ACTION ITEM.
Please retype, word for word, the line containing "Tap the 13.35 clock in status bar" and every line after it through the end of the records, leaving out all pictures.

(Recorded data)
=== Section Start ===

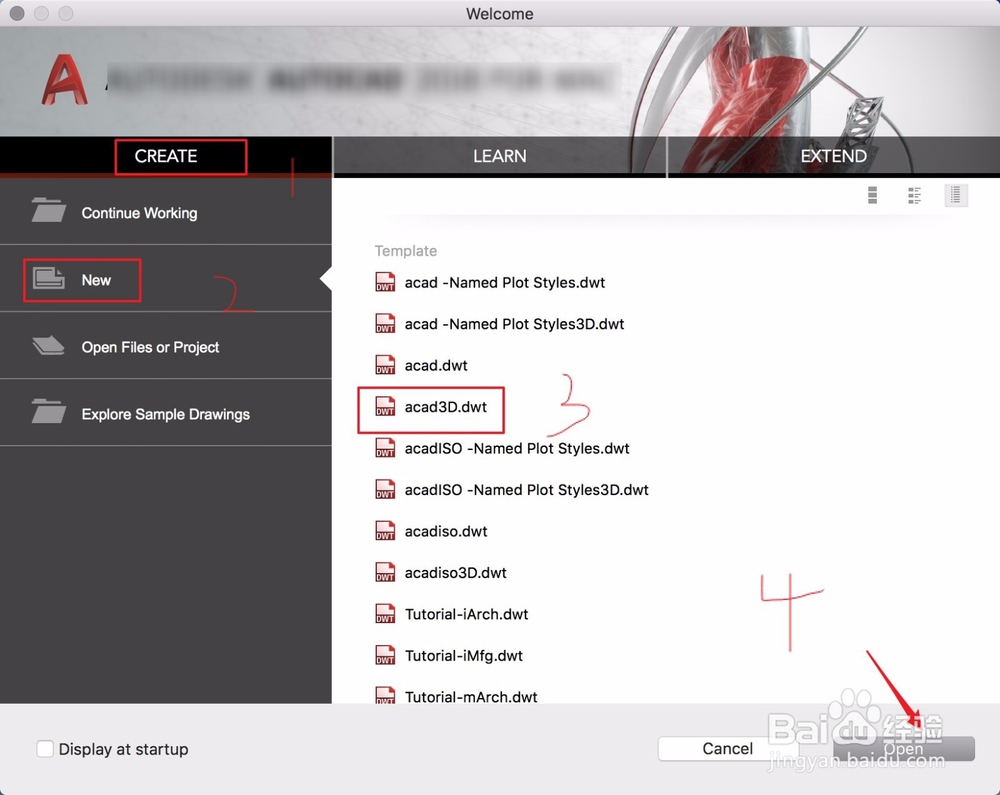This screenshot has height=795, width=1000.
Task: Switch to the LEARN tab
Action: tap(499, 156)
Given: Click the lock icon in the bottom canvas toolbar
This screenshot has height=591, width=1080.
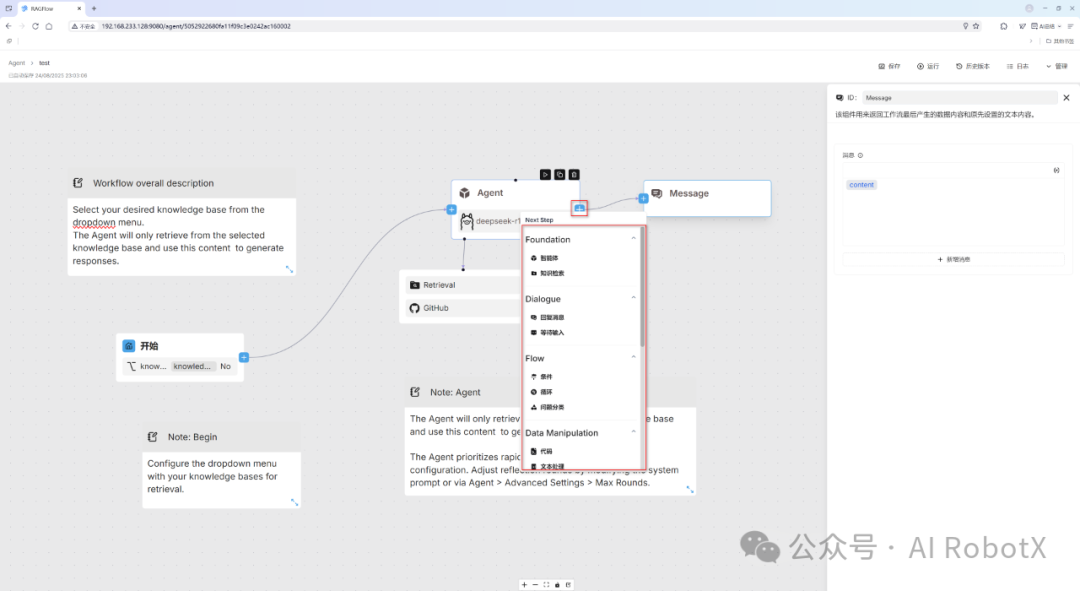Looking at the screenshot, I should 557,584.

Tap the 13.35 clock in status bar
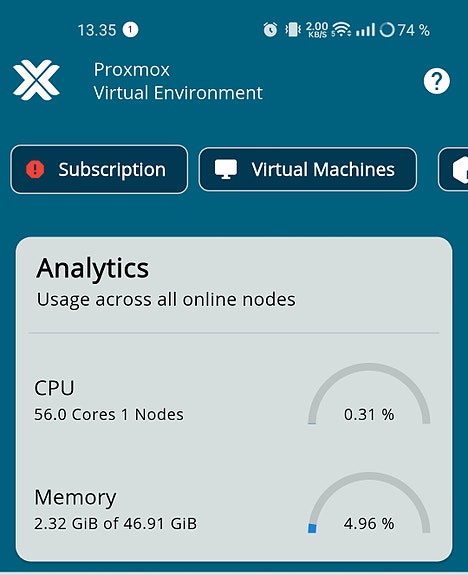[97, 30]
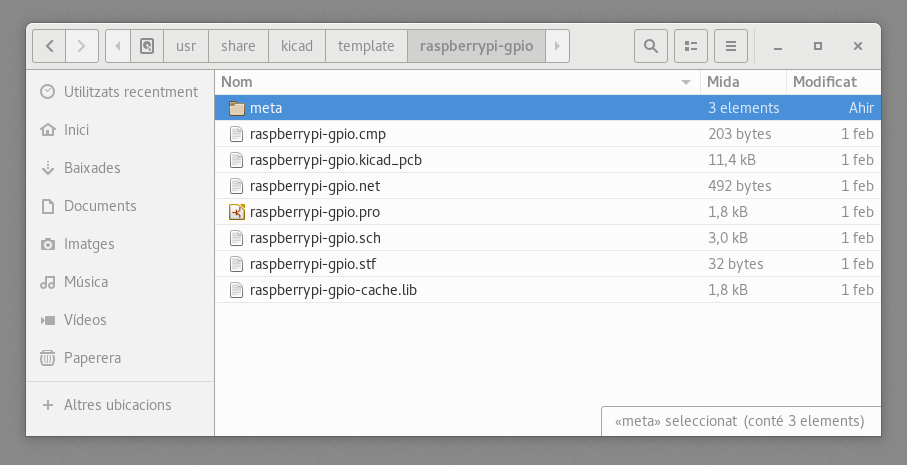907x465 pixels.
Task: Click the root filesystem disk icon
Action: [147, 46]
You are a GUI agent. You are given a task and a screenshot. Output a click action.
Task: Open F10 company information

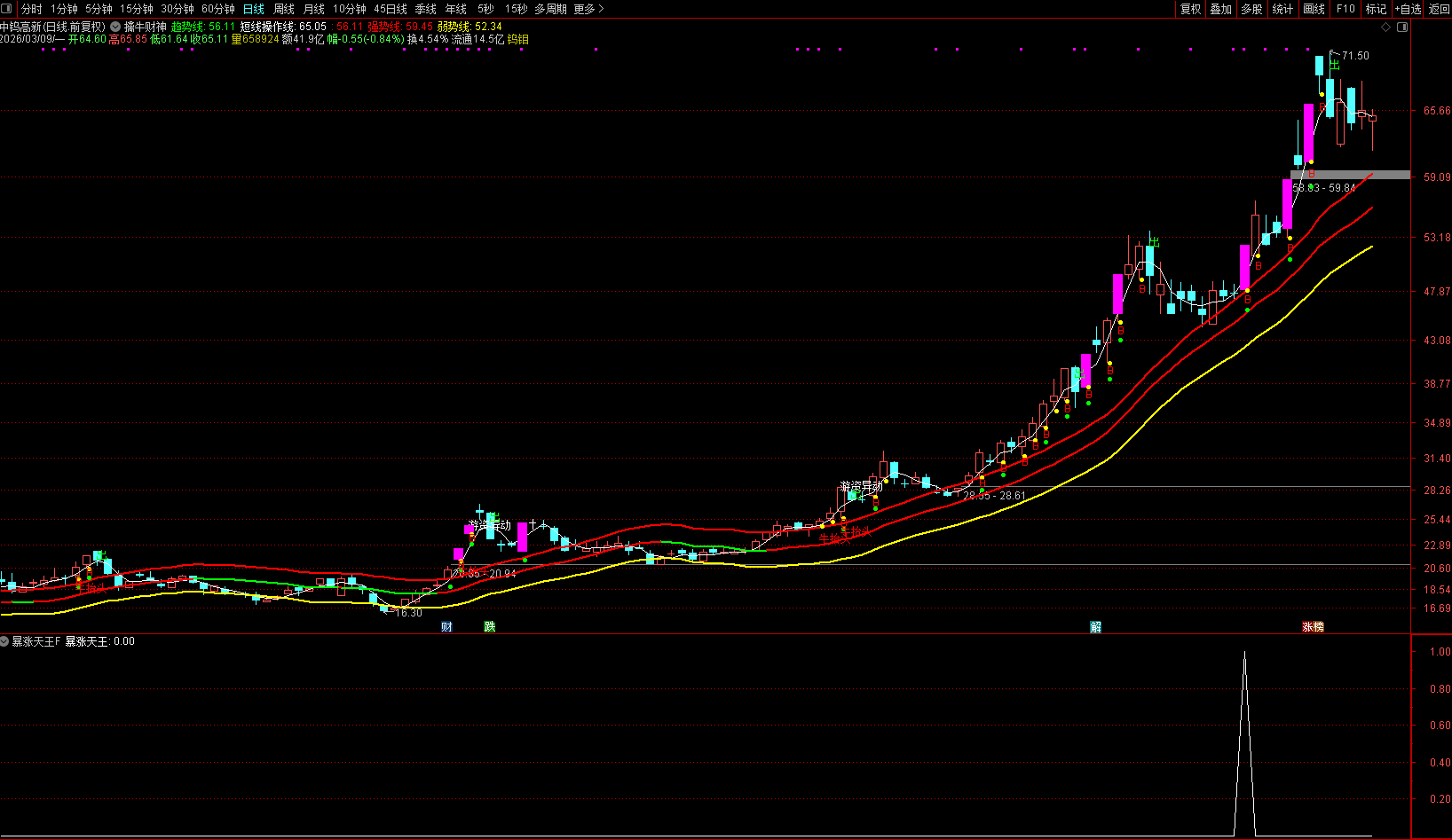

=== Section End ===

RESULT OF THE TASK.
Tap the 13.35 clock in status bar
[97, 30]
907x465 pixels.
Task: Click the root filesystem disk icon
Action: [147, 46]
You are a GUI agent. You are given a task and a screenshot. Output a click action.
Task: Open F10 company information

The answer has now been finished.